Purpose: The objective of this study was to investigate the prevalence of Listeria spp., Staphylococcus aureus, and Salmonella in beef carcasses during dry aging.
Methods: Surface samples from 27 beef carcasses and 26 environmental samples (door knob, knife, tray, cutting board, shelve, and fans in aging room) in dry aging room by swabbing method with sterile gauze. Swab samples were then plated on Palcam agar (Listeria spp.), mannitol salt agar (Staphylococcus aureus), and xylose-lysine-desoxycholate agar (Salmonella). Typical colonies from each plate were further analyzed by 16S rRNA analysis and PCR for identification. To detect toxigenic genes in each isolates, PCR were performed using the primers specific to pathogenic genes.

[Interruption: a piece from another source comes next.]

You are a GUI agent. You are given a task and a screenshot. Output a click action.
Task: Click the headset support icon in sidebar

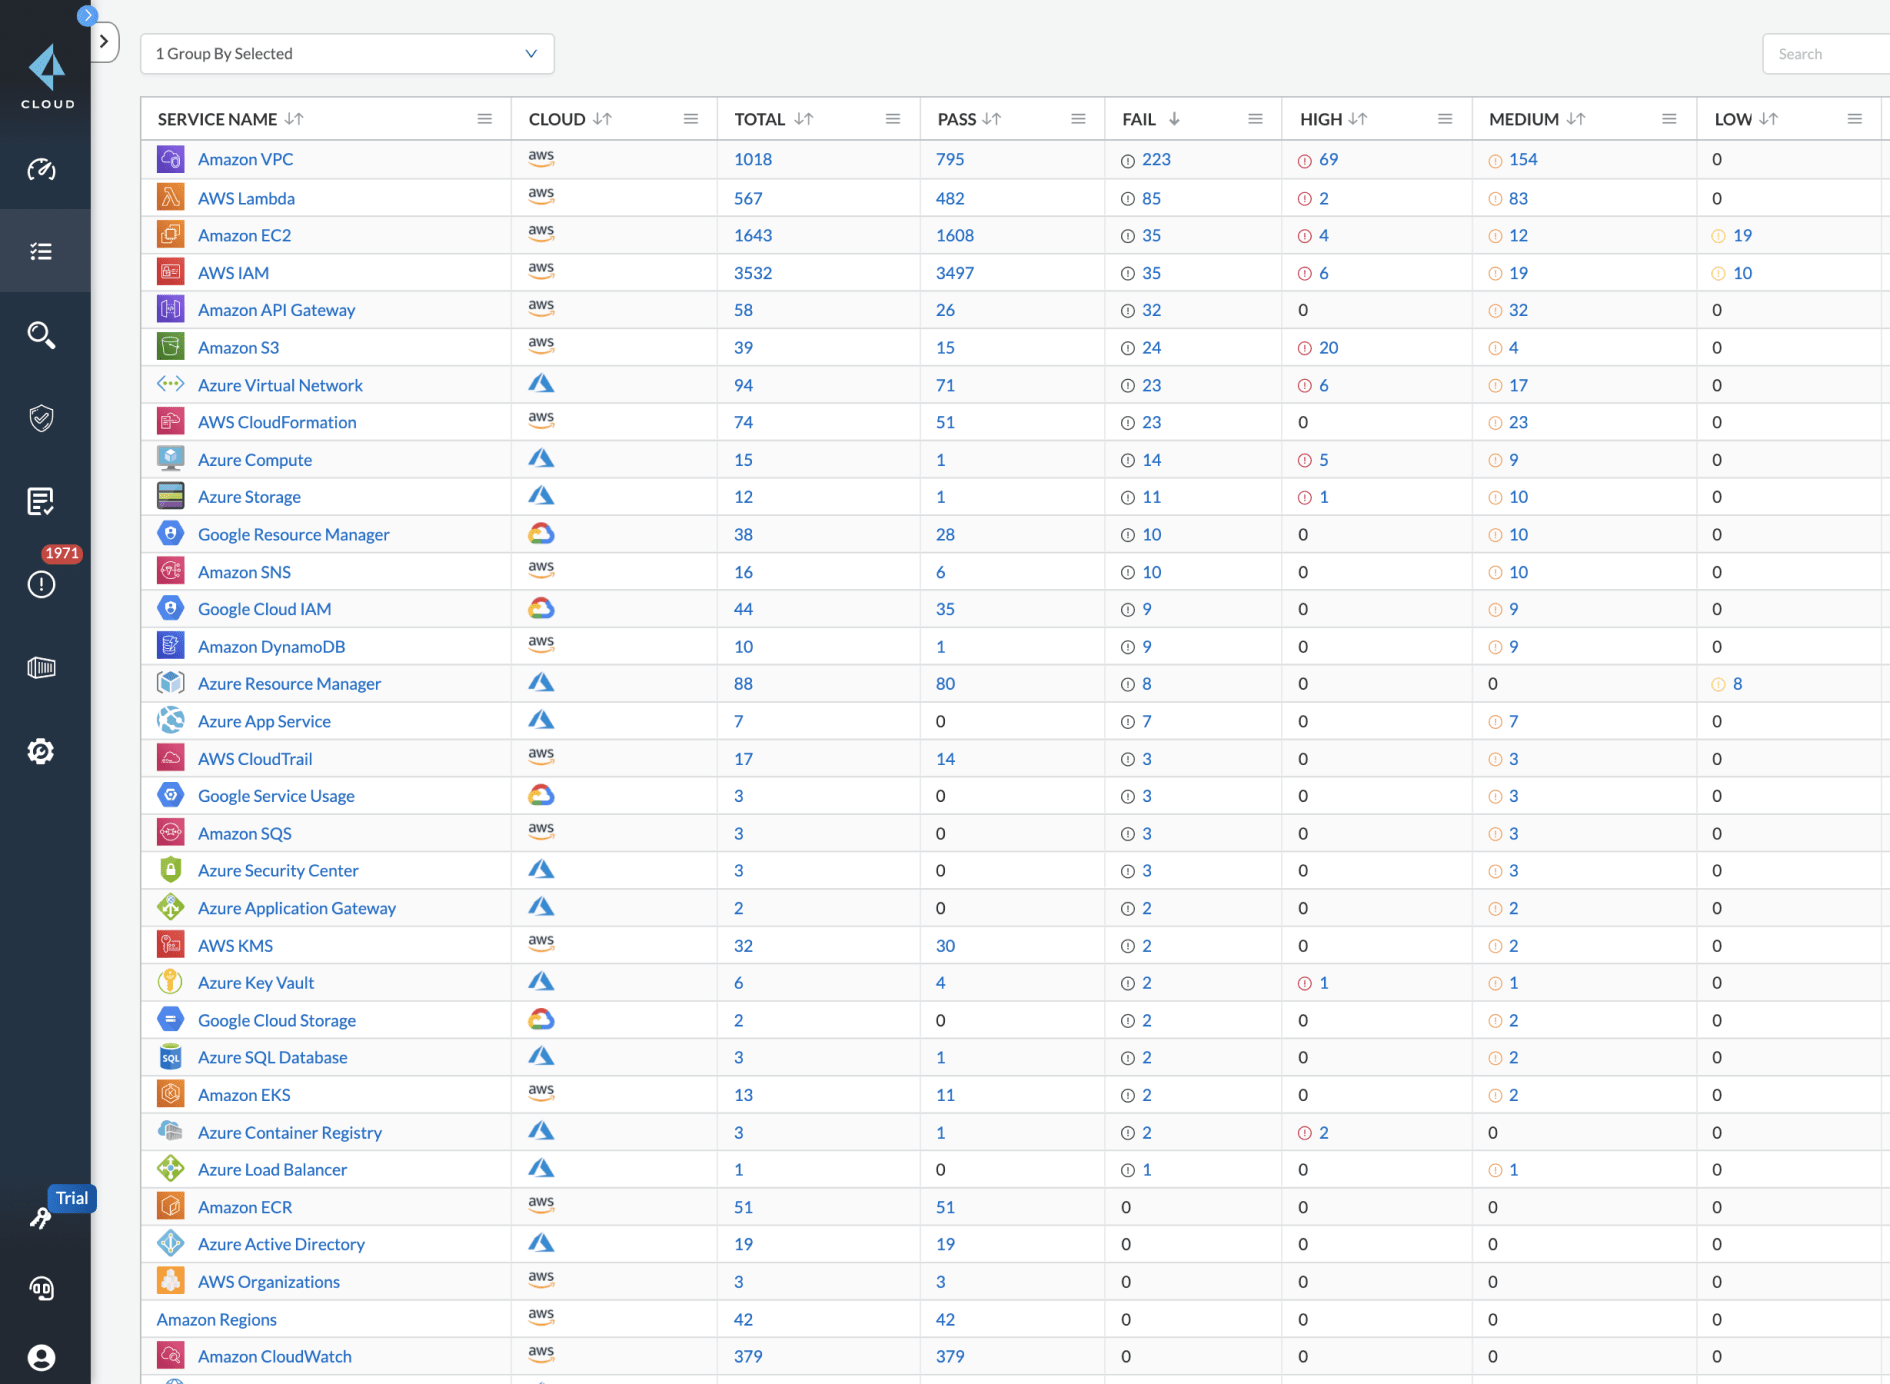point(41,1288)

Results: Of 27 carcass samples, Listeria spp. were isolated from three samples (11.1%), and two samples had Listeria ivanovii (7.4%) and one sample had Listeria monocytogenes (3.7%). Staphylococcus aureus was also isolated from 16 samples (59.3%), but there were no samples contaminated with Salmonella. Of 26 environmental samples, two samples (7.7%; one cutting board and one shelf) were contaminated with Salmonella. Listeria monocytogenes (3.9%) was, also, isolated from the cutting board. The L. monocytogenes isolates had pathogenic genes such as hlyA and prs.
Significance: These results indicate that food safety criteria need to be established to improve food safety for dry aging beef.